Central European History Society 10
Session Abstract
The panel sets itself to problematize the apparently limited impact the potential legal liability had on the mid- and lower-rank participants in the Holocaust. In doing so, the panelists intend to move beyond the macrohistorical examination of the strategies employed by the genocidal regimes in striving to attain the “Final Solution.” The panelists propose to examine legal consciousness of mid - and lower-level perpetrators who were citizens of the Axis powers. By relying on such sources as post-war investigative and trials files of perpetrators, their diaries and interviews, the presenters will examine whether and to what extent they were aware of the criminality of their actions and reflected in real time on their potential punishability. The panelists will also explore cultural and psychological contexts that obscured or weakened the impact of such awareness.

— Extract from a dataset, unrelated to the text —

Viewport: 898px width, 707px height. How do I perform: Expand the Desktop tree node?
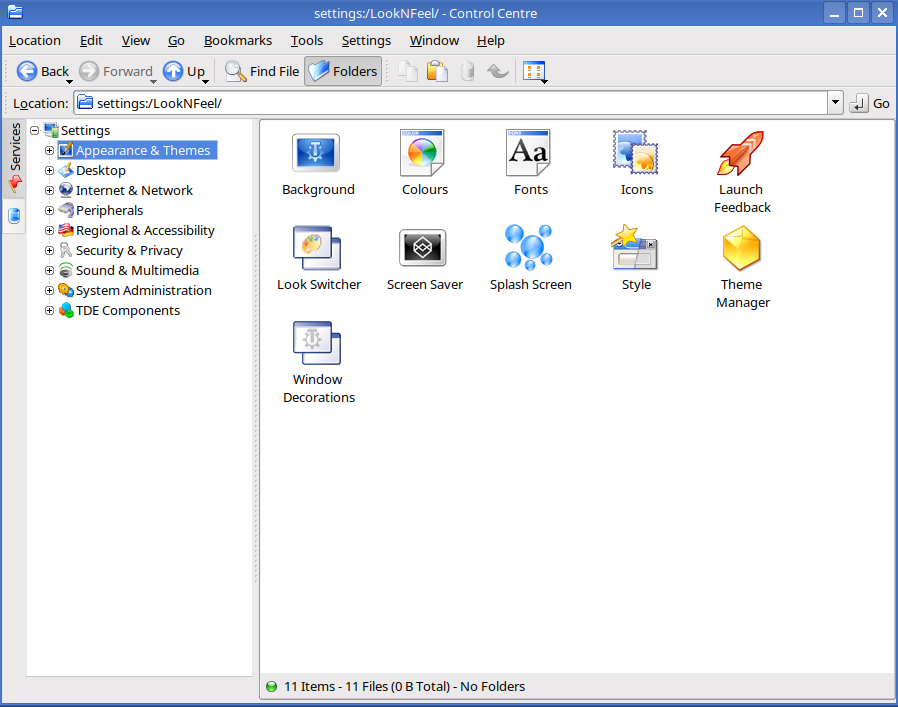[x=49, y=171]
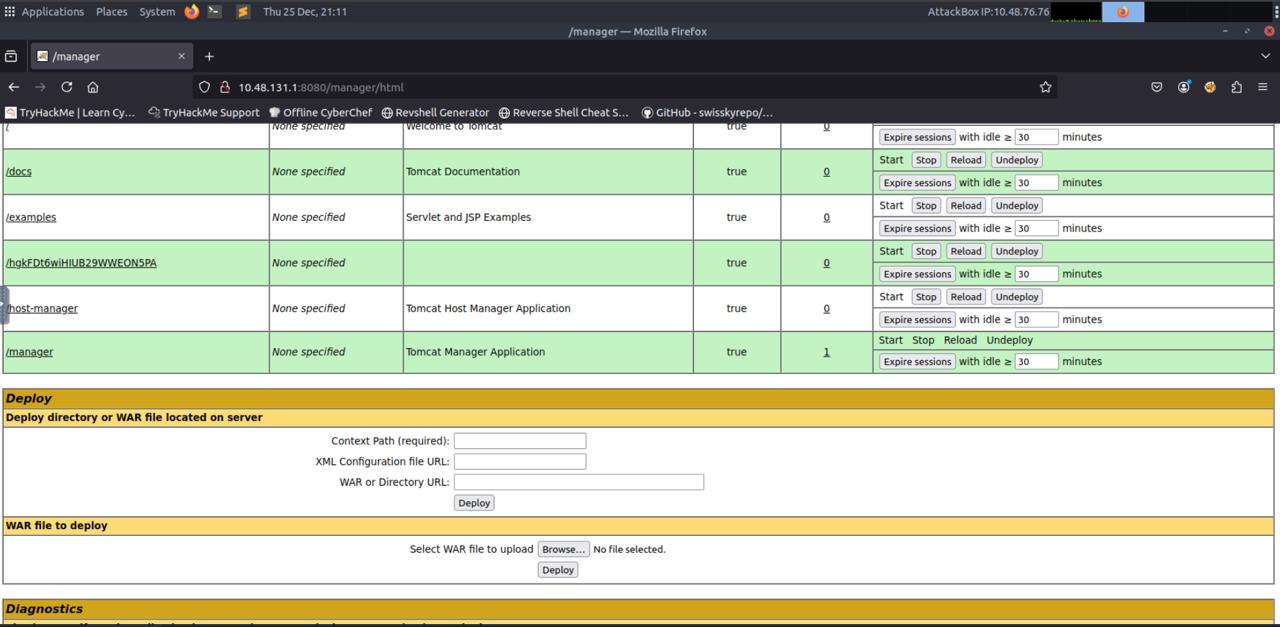Viewport: 1280px width, 627px height.
Task: Open the /hgkFDt6wiHIUB29WWEON5PA application link
Action: [x=81, y=263]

Besides more usual factors, such stresses of war, ideological fanaticism or personal and institutional loyalties, the impact of various extra-legal “instructions” that might have been perceived as upending the law are of particular interest. Another area of exploration constitute the role l’ésprit des corps prevalent in various bodies such as the army and police played in conditioning their members to the application of illegal violence. And finally, the preceding history of unpunished lawless violence on the parts of government agents against political enemies as a lesson in sui generis “practical” as opposed to “formal” governance will attract attention. The discussion is likely to proceed along the lines of comparative history of legal cultures and practices of axis power.